Task to complete: Rewrite the lines of the items below as a JSON list of strings, with one string per line and blank lines left out.

Material for this task:
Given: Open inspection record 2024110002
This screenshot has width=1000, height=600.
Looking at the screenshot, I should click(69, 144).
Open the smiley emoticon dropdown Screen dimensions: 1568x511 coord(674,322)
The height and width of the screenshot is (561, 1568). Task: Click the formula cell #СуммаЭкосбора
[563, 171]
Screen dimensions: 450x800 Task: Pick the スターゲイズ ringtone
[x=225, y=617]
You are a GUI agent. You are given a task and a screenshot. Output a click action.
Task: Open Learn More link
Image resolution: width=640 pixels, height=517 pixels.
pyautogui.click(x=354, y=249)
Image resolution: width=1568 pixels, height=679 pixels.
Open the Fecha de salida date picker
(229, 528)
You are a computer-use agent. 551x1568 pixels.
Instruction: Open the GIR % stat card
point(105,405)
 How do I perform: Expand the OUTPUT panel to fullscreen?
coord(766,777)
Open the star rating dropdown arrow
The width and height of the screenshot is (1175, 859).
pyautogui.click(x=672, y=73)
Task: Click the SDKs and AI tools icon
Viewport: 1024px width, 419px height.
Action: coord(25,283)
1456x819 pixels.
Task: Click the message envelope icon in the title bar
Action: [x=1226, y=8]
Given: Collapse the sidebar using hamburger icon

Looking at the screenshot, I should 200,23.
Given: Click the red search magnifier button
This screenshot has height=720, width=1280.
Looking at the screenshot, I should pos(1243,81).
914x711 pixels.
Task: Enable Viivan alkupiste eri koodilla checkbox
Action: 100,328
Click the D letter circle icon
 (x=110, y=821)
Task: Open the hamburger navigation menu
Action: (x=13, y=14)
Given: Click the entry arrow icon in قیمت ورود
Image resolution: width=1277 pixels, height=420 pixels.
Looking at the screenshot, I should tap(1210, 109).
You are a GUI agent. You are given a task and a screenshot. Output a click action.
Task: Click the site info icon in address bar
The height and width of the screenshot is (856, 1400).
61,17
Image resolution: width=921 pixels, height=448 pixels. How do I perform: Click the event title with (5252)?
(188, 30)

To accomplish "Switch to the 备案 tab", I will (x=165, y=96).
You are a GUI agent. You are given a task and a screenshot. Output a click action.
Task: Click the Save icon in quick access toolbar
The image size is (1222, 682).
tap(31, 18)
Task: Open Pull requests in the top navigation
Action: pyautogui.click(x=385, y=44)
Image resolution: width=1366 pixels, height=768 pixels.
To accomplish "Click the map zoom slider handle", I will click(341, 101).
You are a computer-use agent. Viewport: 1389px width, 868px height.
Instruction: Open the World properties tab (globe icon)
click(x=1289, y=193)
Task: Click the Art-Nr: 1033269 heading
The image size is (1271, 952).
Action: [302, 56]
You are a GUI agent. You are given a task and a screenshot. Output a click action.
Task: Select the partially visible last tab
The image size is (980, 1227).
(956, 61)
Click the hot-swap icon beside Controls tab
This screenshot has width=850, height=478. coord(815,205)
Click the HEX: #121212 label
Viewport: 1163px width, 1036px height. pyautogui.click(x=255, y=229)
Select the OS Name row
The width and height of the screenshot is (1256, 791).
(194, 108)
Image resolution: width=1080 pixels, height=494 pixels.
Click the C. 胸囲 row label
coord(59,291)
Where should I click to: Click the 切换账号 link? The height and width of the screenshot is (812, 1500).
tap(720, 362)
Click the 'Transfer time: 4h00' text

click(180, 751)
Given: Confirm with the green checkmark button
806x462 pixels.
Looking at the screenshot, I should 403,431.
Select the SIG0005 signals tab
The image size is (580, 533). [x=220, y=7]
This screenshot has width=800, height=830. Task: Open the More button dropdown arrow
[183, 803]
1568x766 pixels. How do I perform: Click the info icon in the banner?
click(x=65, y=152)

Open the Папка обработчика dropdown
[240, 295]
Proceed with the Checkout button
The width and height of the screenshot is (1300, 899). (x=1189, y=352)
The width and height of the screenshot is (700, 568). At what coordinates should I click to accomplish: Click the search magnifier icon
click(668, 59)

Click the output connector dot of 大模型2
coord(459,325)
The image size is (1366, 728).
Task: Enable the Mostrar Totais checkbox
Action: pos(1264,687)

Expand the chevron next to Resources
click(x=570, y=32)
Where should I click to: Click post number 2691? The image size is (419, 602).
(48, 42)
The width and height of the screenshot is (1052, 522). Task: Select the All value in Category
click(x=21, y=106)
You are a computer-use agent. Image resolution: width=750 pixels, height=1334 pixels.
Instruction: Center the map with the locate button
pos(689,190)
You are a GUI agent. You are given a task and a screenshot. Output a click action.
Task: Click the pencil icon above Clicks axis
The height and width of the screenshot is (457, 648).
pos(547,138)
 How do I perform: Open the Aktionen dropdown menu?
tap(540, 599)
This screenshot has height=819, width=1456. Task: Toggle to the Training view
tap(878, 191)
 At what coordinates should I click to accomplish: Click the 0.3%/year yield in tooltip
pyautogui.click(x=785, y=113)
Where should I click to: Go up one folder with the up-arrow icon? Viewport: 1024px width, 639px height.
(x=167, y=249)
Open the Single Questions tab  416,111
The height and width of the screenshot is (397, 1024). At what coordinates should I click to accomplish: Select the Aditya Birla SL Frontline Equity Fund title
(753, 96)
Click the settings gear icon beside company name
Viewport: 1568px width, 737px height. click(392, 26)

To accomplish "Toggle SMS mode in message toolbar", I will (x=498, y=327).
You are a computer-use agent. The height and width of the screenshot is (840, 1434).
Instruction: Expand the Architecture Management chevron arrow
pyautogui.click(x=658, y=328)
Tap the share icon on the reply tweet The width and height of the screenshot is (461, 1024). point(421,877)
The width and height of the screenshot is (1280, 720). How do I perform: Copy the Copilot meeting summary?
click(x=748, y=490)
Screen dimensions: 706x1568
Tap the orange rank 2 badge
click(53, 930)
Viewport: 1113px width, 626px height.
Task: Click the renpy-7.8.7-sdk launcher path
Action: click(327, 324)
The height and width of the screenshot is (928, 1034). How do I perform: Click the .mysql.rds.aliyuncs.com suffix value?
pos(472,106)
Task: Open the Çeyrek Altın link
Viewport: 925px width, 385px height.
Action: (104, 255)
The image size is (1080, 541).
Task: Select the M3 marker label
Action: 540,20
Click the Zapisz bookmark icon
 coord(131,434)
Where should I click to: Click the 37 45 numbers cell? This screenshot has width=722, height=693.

Result of the task:
[
  "Given: Open inspection record 2024110002",
  "This screenshot has width=1000, height=600.",
  "Looking at the screenshot, I should click(69, 144).",
  "Open the smiley emoticon dropdown Screen dimensions: 1568x511 coord(674,322)",
  "The height and width of the screenshot is (561, 1568). Task: Click the formula cell #СуммаЭкосбора",
  "[563, 171]",
  "Screen dimensions: 450x800 Task: Pick the スターゲイズ ringtone",
  "[x=225, y=617]",
  "You are a GUI agent. You are given a task and a screenshot. Output a click action.",
  "Task: Open Learn More link",
  "Image resolution: width=640 pixels, height=517 pixels.",
  "pyautogui.click(x=354, y=249)",
  "Image resolution: width=1568 pixels, height=679 pixels.",
  "Open the Fecha de salida date picker",
  "(229, 528)",
  "You are a computer-use agent. 551x1568 pixels.",
  "Instruction: Open the GIR % stat card",
  "point(105,405)",
  " How do I perform: Expand the OUTPUT panel to fullscreen?",
  "coord(766,777)",
  "Open the star rating dropdown arrow",
  "The width and height of the screenshot is (1175, 859).",
  "pyautogui.click(x=672, y=73)",
  "Task: Click the SDKs and AI tools icon",
  "Viewport: 1024px width, 419px height.",
  "Action: coord(25,283)",
  "1456x819 pixels.",
  "Task: Click the message envelope icon in the title bar",
  "Action: [x=1226, y=8]",
  "Given: Collapse the sidebar using hamburger icon",
  "Looking at the screenshot, I should 200,23.",
  "Given: Click the red search magnifier button",
  "This screenshot has height=720, width=1280.",
  "Looking at the screenshot, I should pos(1243,81).",
  "914x711 pixels.",
  "Task: Enable Viivan alkupiste eri koodilla checkbox",
  "Action: 100,328",
  "Click the D letter circle icon",
  " (x=110, y=821)",
  "Task: Open the hamburger navigation menu",
  "Action: (x=13, y=14)",
  "Given: Click the entry arrow icon in قیمت ورود",
  "Image resolution: width=1277 pixels, height=420 pixels.",
  "Looking at the screenshot, I should tap(1210, 109).",
  "You are a GUI agent. You are given a task and a screenshot. Output a click action.",
  "Task: Click the site info icon in address bar",
  "The height and width of the screenshot is (856, 1400).",
  "61,17",
  "Image resolution: width=921 pixels, height=448 pixels. How do I perform: Click the event title with (5252)?",
  "(188, 30)",
  "To accomplish \"Switch to the 备案 tab\", I will (x=165, y=96).",
  "You are a GUI agent. You are given a task and a screenshot. Output a click action.",
  "Task: Click the Save icon in quick access toolbar",
  "The image size is (1222, 682).",
  "tap(31, 18)",
  "Task: Open Pull requests in the top navigation",
  "Action: pyautogui.click(x=385, y=44)",
  "Image resolution: width=1366 pixels, height=768 pixels.",
  "To accomplish \"Click the map zoom slider handle\", I will click(341, 101).",
  "You are a computer-use agent. Viewport: 1389px width, 868px height.",
  "Instruction: Open the World properties tab (globe icon)",
  "click(x=1289, y=193)",
  "Task: Click the Art-Nr: 1033269 heading",
  "The image size is (1271, 952).",
  "Action: [302, 56]",
  "You are a GUI agent. You are given a task and a screenshot. Output a click action.",
  "Task: Select the partially visible last tab",
  "The image size is (980, 1227).",
  "(956, 61)",
  "Click the hot-swap icon beside Controls tab",
  "This screenshot has width=850, height=478. coord(815,205)",
  "Click the HEX: #121212 label",
  "Viewport: 1163px width, 1036px height. pyautogui.click(x=255, y=229)",
  "Select the OS Name row",
  "The width and height of the screenshot is (1256, 791).",
  "(194, 108)",
  "Image resolution: width=1080 pixels, height=494 pixels.",
  "Click the C. 胸囲 row label",
  "coord(59,291)",
  "Where should I click to: Click the 切换账号 link? The height and width of the screenshot is (812, 1500).",
  "tap(720, 362)",
  "Click the 'Transfer time: 4h00' text",
  "click(180, 751)",
  "Given: Confirm with the green checkmark button",
  "806x462 pixels.",
  "Looking at the screenshot, I should 403,431.",
  "Select the SIG0005 signals tab",
  "The image size is (580, 533). [x=220, y=7]",
  "This screenshot has width=800, height=830. Task: Open the More button dropdown arrow",
  "[183, 803]",
  "1568x766 pixels. How do I perform: Click the info icon in the banner?",
  "click(x=65, y=152)",
  "Open the Папка обработчика dropdown",
  "[240, 295]",
  "Proceed with the Checkout button",
  "The width and height of the screenshot is (1300, 899). (x=1189, y=352)",
  "The width and height of the screenshot is (700, 568). At what coordinates should I click to accomplish: Click the search magnifier icon",
  "click(668, 59)",
  "Click the output connector dot of 大模型2",
  "coord(459,325)",
  "The image size is (1366, 728).",
  "Task: Enable the Mostrar Totais checkbox",
  "Action: pos(1264,687)",
  "Expand the chevron next to Resources",
  "click(x=570, y=32)",
  "Where should I click to: Click post number 2691? The image size is (419, 602).",
  "(48, 42)",
  "The width and height of the screenshot is (1052, 522). Task: Select the All value in Category",
  "click(x=21, y=106)",
  "You are a computer-use agent. Image resolution: width=750 pixels, height=1334 pixels.",
  "Instruction: Center the map with the locate button",
  "pos(689,190)",
  "You are a GUI agent. You are given a task and a screenshot. Output a click action.",
  "Task: Click the pencil icon above Clicks axis",
  "The height and width of the screenshot is (457, 648).",
  "pos(547,138)",
  " How do I perform: Open the Aktionen dropdown menu?",
  "tap(540, 599)",
  "This screenshot has height=819, width=1456. Task: Toggle to the Training view",
  "tap(878, 191)",
  " At what coordinates should I click to accomplish: Click the 0.3%/year yield in tooltip",
  "pyautogui.click(x=785, y=113)",
  "Where should I click to: Go up one folder with the up-arrow icon? Viewport: 1024px width, 639px height.",
  "(x=167, y=249)",
  "Open the Single Questions tab  416,111",
  "The height and width of the screenshot is (397, 1024). At what coordinates should I click to accomplish: Select the Aditya Birla SL Frontline Equity Fund title",
  "(753, 96)",
  "Click the settings gear icon beside company name",
  "Viewport: 1568px width, 737px height. click(392, 26)",
  "To accomplish \"Toggle SMS mode in message toolbar\", I will (x=498, y=327).",
  "You are a computer-use agent. The height and width of the screenshot is (840, 1434).",
  "Instruction: Expand the Architecture Management chevron arrow",
  "pyautogui.click(x=658, y=328)",
  "Tap the share icon on the reply tweet The width and height of the screenshot is (461, 1024). point(421,877)",
  "The width and height of the screenshot is (1280, 720). How do I perform: Copy the Copilot meeting summary?",
  "click(x=748, y=490)",
  "Screen dimensions: 706x1568",
  "Tap the orange rank 2 badge",
  "click(53, 930)",
  "Viewport: 1113px width, 626px height.",
  "Task: Click the renpy-7.8.7-sdk launcher path",
  "Action: click(327, 324)",
  "The height and width of the screenshot is (928, 1034). How do I perform: Click the .mysql.rds.aliyuncs.com suffix value?",
  "pos(472,106)",
  "Task: Open the Çeyrek Altın link",
  "Viewport: 925px width, 385px height.",
  "Action: (104, 255)",
  "The image size is (1080, 541).",
  "Task: Select the M3 marker label",
  "Action: 540,20",
  "Click the Zapisz bookmark icon",
  " coord(131,434)",
  "Where should I click to: Click the 37 45 numbers cell? This screenshot has width=722, height=693."
]